Task - Give the listing again word for word. Leave every image out.

Input for this task -

----

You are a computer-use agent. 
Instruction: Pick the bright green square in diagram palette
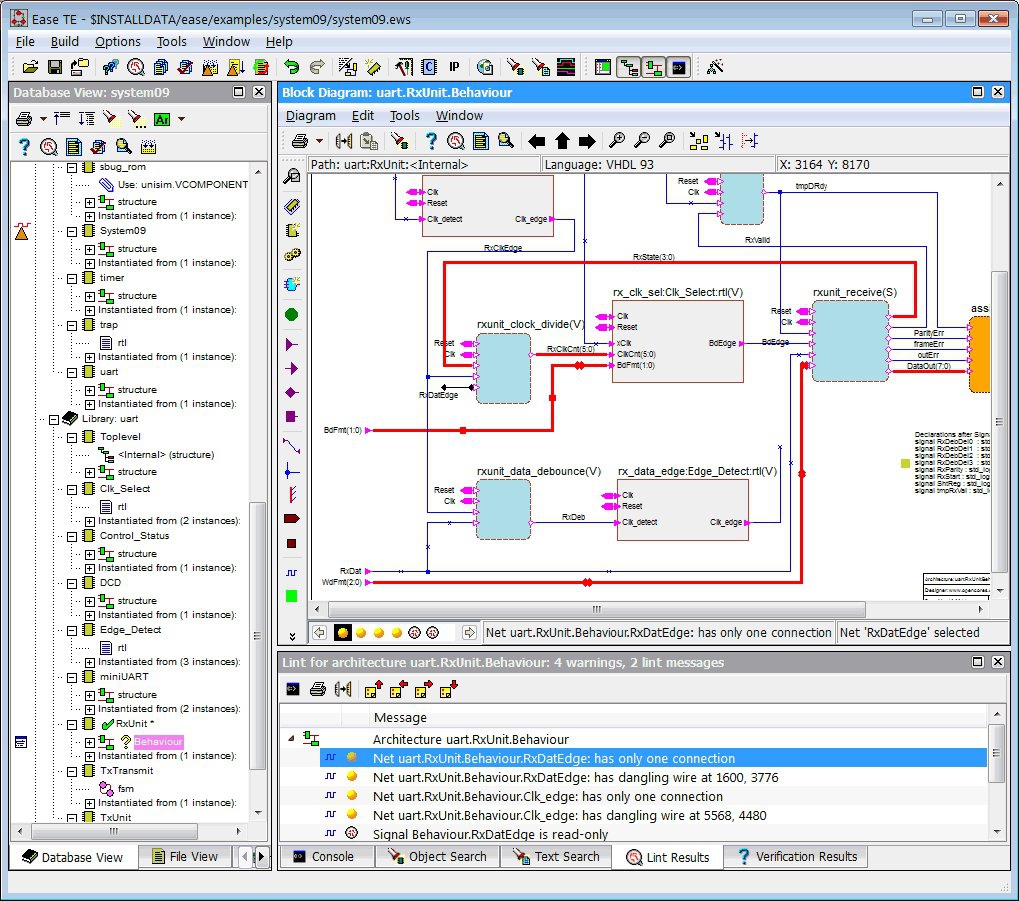point(292,596)
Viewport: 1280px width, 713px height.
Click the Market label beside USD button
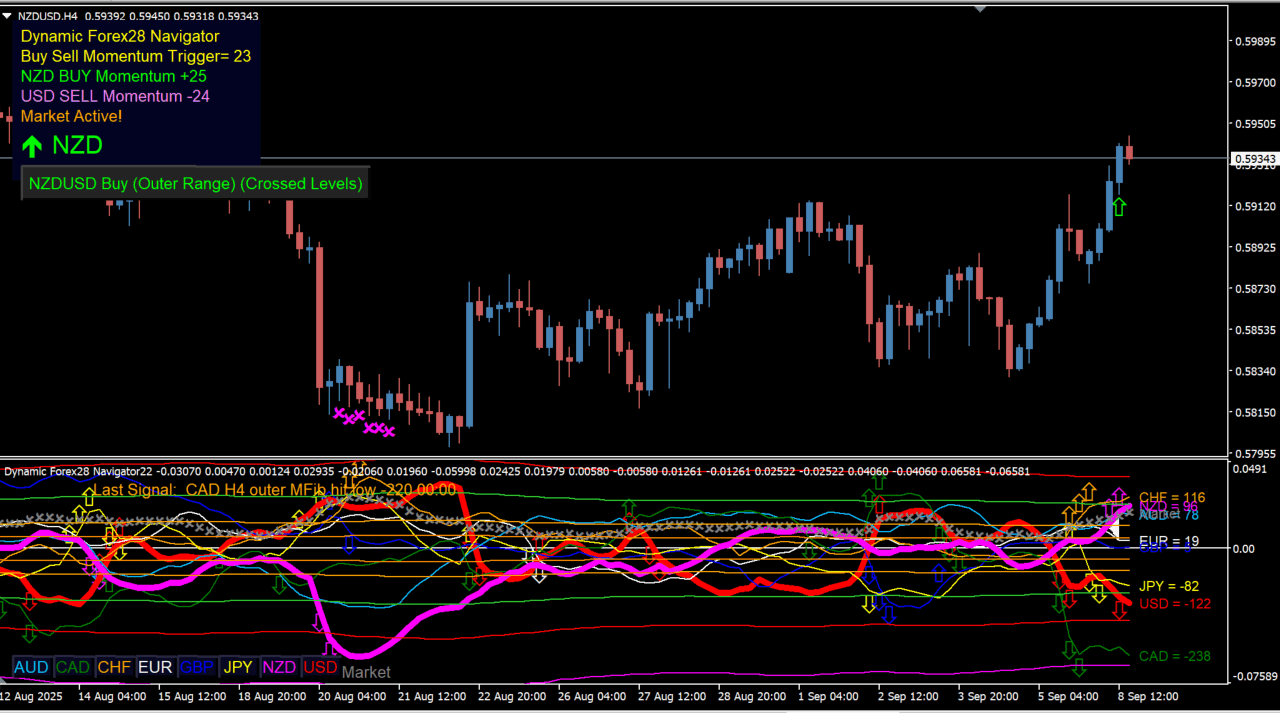pos(366,672)
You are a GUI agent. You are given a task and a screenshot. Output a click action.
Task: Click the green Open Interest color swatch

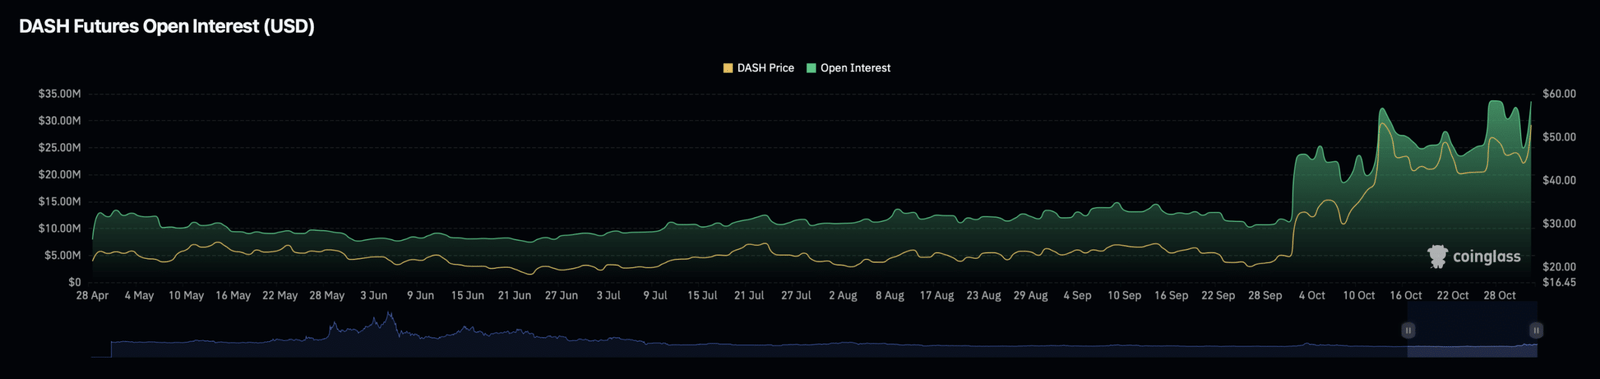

----

Reply to the task -
You are a computer-use agent. 
Instruction: Pick the bright green square in diagram palette
point(292,596)
Viewport: 1280px width, 713px height.
Click the Market label beside USD button
pos(366,672)
You are a GUI agent. You are given a task and a screenshot. Output a click action.
Task: Click the green Open Interest color swatch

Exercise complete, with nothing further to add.